Poverty Point culture is an archaeological culture that corresponds to an ancient group of Indigenous peoples who inhabited the area of the lower Mississippi Valley and surrounding Gulf coast from about 2200 BC - 700 BC.

Archeologists have identified more than 100 sites as belonging to this mound builder culture, which also formed a large trading network throughout the eastern part of what is now the United States.

History

Dating of the Watson Brake site in present-day Ouachita Parish, Louisiana, where eleven earthwork mounds were built beginning about 3500 BC, shows it to be the earliest, dated mound complex in the Americas.[1] It was begun well before the construction of the pyramids in Egypt. Next oldest is the Poverty Point Culture, which thrived from 2200 BC- 700 BC, during the late Archaic period in the Americas. Evidence of this mound builder culture has been found at more than 100 sites, including the Jaketown Site near Belzoni, Mississippi. The largest and best-known site is at Poverty Point, which lies on the Macon Ridge near present-day Epps, Louisiana.
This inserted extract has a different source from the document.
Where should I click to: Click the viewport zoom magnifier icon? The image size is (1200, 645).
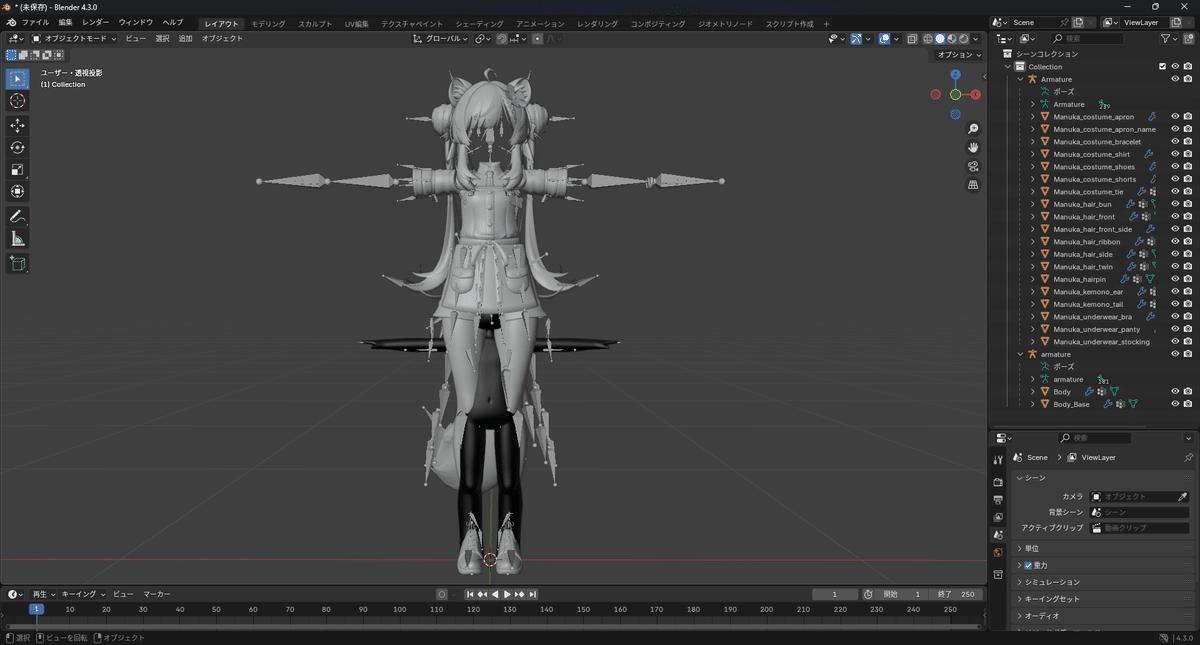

The Poverty Point culture may have hit its peak around 1500 BC. It is one of the oldest complex cultures, and possibly the first tribal culture in the Mississippi Delta and in the present-day United States. The people occupied villages that extended for nearly 100 miles (160 km) on either side of the Mississippi River.[2]

Poverty Point culture was followed by the Tchefuncte and Lake Cormorant cultures of the Tchula period, a local manifestation of the Early Woodland period. These descendant cultures differed from Poverty Point culture in trading over shorter distances, creating less massive public projects, completely adopting ceramics for storage and cooking, and lacking a lapidary (stone-carving) industry.

Earthworks

Although the earthworks at Poverty Point are not the oldest in the United States,[3] (the earthworks at Watson Brake were built about 1900 years earlier) they are notable as the oldest earthworks of this size in the Western Hemisphere. In the center of the site is a plaza, a constructed and leveled, flat, open area covering about 15 hectares or 37 acres (150,000 m2). Archeologists believe the plaza was the site of public ceremonies, rituals, dances, games and other major community activities.
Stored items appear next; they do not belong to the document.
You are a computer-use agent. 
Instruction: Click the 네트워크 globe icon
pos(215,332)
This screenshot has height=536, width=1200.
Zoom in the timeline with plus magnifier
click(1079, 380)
The site has six concentric earthworks separated by ditches, or swales, where dirt was removed to build the ridges. The ends of the outermost ridge are 1,204 metres (3,950 ft) apart, which is nearly 3/4 of a mile. The ends of the interior embankment are 594 metres (1,949 ft) apart. If the ridges were straightened and laid end to end, they would compose an embankment of 12 kilometres (7.5 mi) long. Originally, the ridges stood 4 feet (1.2 m) to 6 feet (1.8 m) high and 140 feet (43 m) to 200 feet (61 m) apart. Many years of plowing have reduced some to only 1 foot (0.30 m) in height. Archeologists believe that the homes of 500 to 1,000 inhabitants were located on these ridges.[4]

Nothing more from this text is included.